In this study, we found that reduced mRNA expression levels of XPB were associated with an increased risk of HNSCCs, other than DDB1, which is in accordance with previous translational study [34]. The previous study found significantly lower mRNA expression levels of NER genes in female controls than in male controls and that the reduced DDB1 mRNA expression levels may play a more important role in the risk of HNSCCs in males than in females [28]. However, we did not observe any significant differences in XPB mRNA expression levels between male and female subjects, nor did we find any interaction with sex. Interestingly, we have observed modification effects of smoking as well as drinking status on XPB, indicating that the XPB expression level is partly affected by smoking or drinking, and the association between the reduced mRNA expression levels of XPB and increased risk of HNSCCs may differ by smoking status or drinking status. Subsequently, we stratified the ORs by smoking status and found that the adjusted ORs for XPB in former and current smokers were greater than that in never smokers, indicating that ever smokers have a higher risk of developing HNSCCs with a lower XPB expression. Even though the results in the Chinese population study were different from that of the non-Hispanic white population study at transcript levels, smoking status is more essential for the etiologies of smoking-related HNSCCs. Firstly, the reason for the above discrepancy may be due to the fluctuations of expression levels measured by RT-PCR in different cell stages. Secondly, the different types of oropharyngeal cancers in different race groups may further lead to this heterogeneity. Moreover, we also found that there were no differences in these genes between different tumor sites, suggesting that mRNA expression levels of XPB may be a general biomarker for all HNSCC tumors.

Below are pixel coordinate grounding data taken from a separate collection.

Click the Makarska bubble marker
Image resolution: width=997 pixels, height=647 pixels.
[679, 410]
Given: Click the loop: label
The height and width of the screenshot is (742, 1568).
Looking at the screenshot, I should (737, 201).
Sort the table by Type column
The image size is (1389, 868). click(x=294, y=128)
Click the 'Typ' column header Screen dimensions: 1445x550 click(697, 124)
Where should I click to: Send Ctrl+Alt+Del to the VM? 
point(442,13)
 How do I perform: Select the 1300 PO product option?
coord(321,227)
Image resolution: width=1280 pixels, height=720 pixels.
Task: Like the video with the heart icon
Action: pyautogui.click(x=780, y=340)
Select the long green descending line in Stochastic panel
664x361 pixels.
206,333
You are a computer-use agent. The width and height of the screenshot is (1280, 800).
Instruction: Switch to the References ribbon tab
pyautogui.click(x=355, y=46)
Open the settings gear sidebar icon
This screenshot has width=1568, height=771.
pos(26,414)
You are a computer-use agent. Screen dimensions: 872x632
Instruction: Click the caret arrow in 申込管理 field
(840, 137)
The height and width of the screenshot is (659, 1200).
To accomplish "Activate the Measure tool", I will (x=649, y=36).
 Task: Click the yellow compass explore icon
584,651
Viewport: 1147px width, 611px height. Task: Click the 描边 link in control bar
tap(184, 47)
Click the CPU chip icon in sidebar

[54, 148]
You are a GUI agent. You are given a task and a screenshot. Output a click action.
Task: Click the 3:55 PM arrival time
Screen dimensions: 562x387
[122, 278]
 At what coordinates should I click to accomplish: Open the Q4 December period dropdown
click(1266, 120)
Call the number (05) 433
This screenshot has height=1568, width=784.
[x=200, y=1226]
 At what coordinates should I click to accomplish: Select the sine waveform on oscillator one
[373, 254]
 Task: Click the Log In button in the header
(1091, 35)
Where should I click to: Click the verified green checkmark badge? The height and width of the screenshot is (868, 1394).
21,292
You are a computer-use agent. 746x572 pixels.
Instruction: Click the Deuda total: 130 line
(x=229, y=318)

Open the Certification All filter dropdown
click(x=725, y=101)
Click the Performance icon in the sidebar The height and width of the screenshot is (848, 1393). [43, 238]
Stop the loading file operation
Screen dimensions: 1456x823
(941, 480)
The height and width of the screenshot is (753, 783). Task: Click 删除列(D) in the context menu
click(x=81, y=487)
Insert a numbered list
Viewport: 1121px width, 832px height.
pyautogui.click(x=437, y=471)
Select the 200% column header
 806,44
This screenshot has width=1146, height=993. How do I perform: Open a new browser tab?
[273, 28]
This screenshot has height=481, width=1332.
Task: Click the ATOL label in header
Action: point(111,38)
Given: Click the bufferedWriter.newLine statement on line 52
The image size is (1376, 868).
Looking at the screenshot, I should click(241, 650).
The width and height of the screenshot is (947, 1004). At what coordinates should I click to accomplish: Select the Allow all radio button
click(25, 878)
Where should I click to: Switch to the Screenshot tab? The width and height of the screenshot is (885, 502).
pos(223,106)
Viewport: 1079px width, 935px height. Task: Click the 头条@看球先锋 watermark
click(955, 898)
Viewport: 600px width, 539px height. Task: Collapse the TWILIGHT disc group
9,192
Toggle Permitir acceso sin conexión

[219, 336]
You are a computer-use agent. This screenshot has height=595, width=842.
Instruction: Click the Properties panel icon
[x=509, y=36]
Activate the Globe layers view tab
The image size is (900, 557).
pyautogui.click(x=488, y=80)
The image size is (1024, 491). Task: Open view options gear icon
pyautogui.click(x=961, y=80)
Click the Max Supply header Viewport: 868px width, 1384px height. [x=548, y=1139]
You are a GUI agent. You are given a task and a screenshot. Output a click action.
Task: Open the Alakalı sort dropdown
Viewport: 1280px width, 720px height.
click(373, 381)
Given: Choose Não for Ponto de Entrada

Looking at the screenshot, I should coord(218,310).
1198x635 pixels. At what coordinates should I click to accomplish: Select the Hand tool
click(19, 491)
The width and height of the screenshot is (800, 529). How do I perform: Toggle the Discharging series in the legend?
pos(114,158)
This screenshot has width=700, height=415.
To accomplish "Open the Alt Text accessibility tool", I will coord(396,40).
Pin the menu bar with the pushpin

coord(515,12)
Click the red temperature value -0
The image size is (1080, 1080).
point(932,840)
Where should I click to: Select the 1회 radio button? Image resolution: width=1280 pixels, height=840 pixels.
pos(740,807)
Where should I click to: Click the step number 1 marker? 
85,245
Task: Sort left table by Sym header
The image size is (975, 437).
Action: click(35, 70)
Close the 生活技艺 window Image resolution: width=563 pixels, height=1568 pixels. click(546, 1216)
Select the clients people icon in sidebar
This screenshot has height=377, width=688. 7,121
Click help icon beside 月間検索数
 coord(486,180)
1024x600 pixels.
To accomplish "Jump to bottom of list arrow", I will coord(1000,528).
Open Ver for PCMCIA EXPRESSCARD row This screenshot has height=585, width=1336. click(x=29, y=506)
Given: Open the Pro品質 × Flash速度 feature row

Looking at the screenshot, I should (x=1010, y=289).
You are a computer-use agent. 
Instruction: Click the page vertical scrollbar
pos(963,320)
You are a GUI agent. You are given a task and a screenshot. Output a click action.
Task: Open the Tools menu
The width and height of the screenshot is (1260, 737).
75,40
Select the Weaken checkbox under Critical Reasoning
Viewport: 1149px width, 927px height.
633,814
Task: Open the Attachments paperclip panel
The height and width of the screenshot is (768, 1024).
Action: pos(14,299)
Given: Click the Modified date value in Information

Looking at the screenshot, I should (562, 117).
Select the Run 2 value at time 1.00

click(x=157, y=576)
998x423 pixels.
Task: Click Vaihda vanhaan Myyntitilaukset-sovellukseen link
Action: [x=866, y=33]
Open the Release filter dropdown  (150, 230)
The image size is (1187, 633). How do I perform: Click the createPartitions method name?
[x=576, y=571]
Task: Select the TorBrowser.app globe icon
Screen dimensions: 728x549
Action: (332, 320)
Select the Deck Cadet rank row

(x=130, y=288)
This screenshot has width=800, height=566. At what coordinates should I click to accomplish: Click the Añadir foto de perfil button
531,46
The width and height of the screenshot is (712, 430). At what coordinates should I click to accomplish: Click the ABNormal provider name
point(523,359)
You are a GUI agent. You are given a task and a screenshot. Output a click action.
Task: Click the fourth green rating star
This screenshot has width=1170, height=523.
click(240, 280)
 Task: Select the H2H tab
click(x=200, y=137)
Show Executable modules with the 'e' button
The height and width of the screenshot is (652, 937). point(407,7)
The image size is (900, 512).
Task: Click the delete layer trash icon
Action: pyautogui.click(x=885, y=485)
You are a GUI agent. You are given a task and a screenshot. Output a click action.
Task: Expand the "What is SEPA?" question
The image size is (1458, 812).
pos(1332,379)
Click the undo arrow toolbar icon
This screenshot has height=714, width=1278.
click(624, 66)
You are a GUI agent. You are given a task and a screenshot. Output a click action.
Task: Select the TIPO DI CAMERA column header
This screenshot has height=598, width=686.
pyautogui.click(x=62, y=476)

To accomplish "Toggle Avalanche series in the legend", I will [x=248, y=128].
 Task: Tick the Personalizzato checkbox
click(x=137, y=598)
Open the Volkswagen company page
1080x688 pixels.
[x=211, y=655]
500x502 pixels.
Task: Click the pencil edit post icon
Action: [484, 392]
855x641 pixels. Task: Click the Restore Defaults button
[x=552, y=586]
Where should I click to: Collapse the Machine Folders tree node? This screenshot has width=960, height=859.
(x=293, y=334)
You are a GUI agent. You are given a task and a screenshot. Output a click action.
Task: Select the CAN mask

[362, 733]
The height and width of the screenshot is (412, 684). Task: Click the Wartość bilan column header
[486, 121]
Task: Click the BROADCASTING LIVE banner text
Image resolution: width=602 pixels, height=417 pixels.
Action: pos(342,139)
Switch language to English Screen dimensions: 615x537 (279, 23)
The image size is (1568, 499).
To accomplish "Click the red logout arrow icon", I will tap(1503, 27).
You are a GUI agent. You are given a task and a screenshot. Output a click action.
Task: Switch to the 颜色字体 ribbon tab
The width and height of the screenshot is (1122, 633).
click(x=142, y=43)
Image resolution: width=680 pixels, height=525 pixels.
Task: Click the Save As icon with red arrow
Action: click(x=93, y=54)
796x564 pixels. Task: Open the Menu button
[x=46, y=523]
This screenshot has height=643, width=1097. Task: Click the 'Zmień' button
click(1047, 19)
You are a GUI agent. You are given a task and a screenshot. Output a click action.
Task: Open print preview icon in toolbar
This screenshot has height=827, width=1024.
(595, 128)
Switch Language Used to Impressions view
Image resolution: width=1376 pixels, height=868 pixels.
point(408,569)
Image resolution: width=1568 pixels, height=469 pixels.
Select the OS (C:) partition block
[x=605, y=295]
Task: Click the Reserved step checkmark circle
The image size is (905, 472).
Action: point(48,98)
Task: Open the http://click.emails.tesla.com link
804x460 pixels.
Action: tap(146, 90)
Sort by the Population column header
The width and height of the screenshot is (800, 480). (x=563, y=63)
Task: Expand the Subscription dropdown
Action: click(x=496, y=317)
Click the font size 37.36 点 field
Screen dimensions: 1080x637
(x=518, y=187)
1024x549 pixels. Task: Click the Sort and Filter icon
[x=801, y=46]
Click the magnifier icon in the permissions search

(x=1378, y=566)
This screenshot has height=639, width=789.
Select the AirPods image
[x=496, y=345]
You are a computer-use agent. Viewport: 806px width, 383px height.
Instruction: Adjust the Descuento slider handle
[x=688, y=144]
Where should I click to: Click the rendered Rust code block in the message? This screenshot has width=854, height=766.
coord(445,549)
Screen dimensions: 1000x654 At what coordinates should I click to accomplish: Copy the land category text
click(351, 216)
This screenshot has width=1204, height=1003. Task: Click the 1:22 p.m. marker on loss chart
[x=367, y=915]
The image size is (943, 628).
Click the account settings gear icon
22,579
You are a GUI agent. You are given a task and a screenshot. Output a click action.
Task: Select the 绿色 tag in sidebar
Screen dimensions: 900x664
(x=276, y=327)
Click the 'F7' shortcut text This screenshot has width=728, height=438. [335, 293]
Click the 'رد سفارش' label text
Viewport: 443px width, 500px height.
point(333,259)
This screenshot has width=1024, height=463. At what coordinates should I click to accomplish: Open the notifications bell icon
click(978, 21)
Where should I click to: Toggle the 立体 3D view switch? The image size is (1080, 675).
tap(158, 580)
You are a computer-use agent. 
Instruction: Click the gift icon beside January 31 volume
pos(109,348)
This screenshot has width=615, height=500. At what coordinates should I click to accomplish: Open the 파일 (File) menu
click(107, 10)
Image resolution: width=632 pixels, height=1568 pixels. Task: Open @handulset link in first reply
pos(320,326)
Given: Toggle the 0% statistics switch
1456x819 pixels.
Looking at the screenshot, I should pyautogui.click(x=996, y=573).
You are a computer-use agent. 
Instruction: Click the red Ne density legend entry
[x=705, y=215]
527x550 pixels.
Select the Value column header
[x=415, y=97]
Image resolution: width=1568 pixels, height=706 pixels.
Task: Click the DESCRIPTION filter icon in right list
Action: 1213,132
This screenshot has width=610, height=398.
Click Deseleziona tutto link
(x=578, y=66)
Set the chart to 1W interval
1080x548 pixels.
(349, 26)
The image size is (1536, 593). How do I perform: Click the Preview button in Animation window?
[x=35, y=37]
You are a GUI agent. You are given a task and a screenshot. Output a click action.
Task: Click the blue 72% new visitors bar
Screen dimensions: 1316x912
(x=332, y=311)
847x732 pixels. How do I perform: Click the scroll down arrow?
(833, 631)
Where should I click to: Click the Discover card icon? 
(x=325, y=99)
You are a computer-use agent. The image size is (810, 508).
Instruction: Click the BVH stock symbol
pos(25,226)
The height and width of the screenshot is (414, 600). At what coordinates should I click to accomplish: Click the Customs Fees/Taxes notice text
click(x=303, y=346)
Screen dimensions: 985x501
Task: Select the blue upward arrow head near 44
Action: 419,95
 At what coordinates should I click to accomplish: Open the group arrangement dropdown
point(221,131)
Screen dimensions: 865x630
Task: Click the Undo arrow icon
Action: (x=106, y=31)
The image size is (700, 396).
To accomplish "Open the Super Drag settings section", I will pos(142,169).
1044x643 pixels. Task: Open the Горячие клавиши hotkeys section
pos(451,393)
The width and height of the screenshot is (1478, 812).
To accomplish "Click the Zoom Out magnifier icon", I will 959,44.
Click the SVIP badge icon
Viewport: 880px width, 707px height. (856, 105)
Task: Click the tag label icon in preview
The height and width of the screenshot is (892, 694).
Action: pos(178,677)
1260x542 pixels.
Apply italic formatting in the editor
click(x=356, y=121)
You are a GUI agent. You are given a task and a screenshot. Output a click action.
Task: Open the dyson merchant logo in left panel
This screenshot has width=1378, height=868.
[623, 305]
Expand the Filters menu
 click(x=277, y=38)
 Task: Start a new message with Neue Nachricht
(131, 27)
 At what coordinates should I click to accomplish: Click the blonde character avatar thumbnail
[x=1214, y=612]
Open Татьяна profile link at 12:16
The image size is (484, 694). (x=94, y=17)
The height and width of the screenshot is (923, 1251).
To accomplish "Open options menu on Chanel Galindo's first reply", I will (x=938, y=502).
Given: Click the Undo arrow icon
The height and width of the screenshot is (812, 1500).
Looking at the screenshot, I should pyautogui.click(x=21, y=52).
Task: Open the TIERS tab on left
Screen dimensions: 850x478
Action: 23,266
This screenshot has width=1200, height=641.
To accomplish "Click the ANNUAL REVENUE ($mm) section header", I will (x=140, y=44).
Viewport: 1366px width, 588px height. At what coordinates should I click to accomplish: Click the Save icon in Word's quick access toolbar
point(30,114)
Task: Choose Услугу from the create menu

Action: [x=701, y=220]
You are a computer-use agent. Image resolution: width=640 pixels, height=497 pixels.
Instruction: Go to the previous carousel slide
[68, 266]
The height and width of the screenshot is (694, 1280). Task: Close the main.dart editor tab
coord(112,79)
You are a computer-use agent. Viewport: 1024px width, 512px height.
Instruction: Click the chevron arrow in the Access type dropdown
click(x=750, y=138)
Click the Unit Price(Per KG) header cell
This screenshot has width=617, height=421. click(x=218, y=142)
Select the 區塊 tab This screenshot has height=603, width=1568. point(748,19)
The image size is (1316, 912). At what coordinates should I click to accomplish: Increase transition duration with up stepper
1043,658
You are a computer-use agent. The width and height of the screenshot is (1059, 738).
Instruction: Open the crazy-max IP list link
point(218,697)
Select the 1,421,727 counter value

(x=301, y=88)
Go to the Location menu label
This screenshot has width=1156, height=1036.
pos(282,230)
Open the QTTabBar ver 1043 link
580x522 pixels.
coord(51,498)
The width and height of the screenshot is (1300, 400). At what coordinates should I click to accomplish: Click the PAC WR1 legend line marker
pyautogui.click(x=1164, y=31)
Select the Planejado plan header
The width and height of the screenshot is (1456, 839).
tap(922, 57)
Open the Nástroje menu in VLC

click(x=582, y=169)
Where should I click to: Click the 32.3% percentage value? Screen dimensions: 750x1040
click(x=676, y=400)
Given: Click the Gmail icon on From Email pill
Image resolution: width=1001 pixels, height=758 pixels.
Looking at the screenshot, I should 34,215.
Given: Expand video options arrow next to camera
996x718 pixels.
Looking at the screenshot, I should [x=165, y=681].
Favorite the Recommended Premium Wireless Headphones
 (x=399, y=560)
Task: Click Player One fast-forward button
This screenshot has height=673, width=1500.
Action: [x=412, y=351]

The protein encoded by XPB was a subunit of the transcription factor IIH functioning as a DNA-dependent ATPase-helicase [36, 37]. The finding in the present study is consistent with that of previous translational study in a non-Hispanic white population. These results suggested that altered transcript and translational levels of XPB may both contribute to the risk of HNSCCs. The protein encoded by XPA is a zinc-finger DNA-binding protein that participates in NER to detect DNA damages [38]. We found that XPA expression levels were statistically significantly lower in cases than in controls, which is in accordance with the previous study [34]. However, the associations between the reduced XPA expression levels and increased risk of HNSCCs are statistically insignificant.

In a previous study, the improvement on prediction of HNSCCs risk by NER gene expression levels was more evident in males than in females [28]. In the current study, we found that the AUC model was significantly improved by including the combined effect of smoking status and XPB expression, compared with the model that did not, especially in ever smokers, suggesting that suboptimal XPB expression levels may play a more important role in the risk of HNSCCs in ever smokers than in never smokers.

The PCR assay is a rapid, cost-effective, and efficient method to measure the mRNA expression levels of NER genes, and we found that the reduced mRNA expression levels of NER genes were associated with an increased risk of HNSCCs in two different race groups [28, 35, 39]. Therefore, the PCR assay is an optimal assay for future epidemiologic studies. However, there are still several limitations needed to be resolved. Like previous hospital-based studies, the control group may not be representative of the general population, and future studies may need a much larger sample size and recruit the controls from the community-based population. Future mechanistic studies are also needed for the role of NER genes in the etiology of HNSCCs in the Chinese population.